AIM OF THE TASK
Repeat the stretch of entries below from the line with "536x322 pixels." through the line with "Click the $104.60". Include both ends and add nothing.

Segment Start: RECORDS SHOWN

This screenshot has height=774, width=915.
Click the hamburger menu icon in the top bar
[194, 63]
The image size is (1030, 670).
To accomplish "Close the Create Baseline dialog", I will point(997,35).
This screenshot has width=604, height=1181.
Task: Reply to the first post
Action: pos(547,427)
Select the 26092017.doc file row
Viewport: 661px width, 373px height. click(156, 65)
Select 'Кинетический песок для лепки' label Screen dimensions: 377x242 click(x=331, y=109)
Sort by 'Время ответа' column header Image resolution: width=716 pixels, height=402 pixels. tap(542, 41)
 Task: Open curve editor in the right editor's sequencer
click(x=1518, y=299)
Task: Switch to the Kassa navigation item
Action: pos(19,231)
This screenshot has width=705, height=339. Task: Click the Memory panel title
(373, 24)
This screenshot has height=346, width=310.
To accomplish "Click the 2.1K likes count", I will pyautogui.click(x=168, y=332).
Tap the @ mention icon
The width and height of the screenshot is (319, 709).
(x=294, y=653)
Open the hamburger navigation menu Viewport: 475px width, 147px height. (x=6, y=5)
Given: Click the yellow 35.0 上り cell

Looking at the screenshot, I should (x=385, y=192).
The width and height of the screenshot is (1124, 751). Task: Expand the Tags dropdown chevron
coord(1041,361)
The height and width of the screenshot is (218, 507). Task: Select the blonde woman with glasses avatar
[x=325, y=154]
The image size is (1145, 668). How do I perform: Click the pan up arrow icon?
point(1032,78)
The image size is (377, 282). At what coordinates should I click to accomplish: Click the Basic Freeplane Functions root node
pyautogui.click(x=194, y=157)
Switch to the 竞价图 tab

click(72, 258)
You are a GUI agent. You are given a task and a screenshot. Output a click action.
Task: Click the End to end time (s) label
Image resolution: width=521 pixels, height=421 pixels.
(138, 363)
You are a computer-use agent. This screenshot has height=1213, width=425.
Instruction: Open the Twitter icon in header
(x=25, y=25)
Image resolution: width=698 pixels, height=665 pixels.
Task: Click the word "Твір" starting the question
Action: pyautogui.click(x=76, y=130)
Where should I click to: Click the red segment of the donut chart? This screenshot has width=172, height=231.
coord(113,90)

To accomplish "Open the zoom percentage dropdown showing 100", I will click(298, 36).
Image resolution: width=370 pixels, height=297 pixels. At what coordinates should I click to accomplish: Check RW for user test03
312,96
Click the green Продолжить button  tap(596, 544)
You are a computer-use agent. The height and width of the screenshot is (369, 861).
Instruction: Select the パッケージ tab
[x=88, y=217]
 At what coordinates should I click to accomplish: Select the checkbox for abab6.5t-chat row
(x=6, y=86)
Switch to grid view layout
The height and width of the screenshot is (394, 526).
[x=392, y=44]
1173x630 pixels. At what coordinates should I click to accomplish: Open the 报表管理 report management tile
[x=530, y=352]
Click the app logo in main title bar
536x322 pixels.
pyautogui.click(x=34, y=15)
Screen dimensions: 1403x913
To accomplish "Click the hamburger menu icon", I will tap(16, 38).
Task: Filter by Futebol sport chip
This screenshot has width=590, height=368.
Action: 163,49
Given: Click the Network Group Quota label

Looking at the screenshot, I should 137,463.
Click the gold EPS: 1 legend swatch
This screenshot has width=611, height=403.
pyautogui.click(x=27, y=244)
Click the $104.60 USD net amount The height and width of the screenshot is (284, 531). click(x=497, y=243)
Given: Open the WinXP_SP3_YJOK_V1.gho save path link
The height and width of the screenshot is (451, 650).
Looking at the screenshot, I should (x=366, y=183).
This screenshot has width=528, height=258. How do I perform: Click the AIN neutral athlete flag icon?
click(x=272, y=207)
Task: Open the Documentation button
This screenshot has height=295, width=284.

Segment End: RECORDS SHOWN

OUTPUT
536x322 pixels.
pyautogui.click(x=34, y=15)
Screen dimensions: 1403x913
To accomplish "Click the hamburger menu icon", I will tap(16, 38).
Task: Filter by Futebol sport chip
This screenshot has width=590, height=368.
Action: 163,49
Given: Click the Network Group Quota label

Looking at the screenshot, I should 137,463.
Click the gold EPS: 1 legend swatch
This screenshot has width=611, height=403.
pyautogui.click(x=27, y=244)
Click the $104.60 USD net amount The height and width of the screenshot is (284, 531). click(x=497, y=243)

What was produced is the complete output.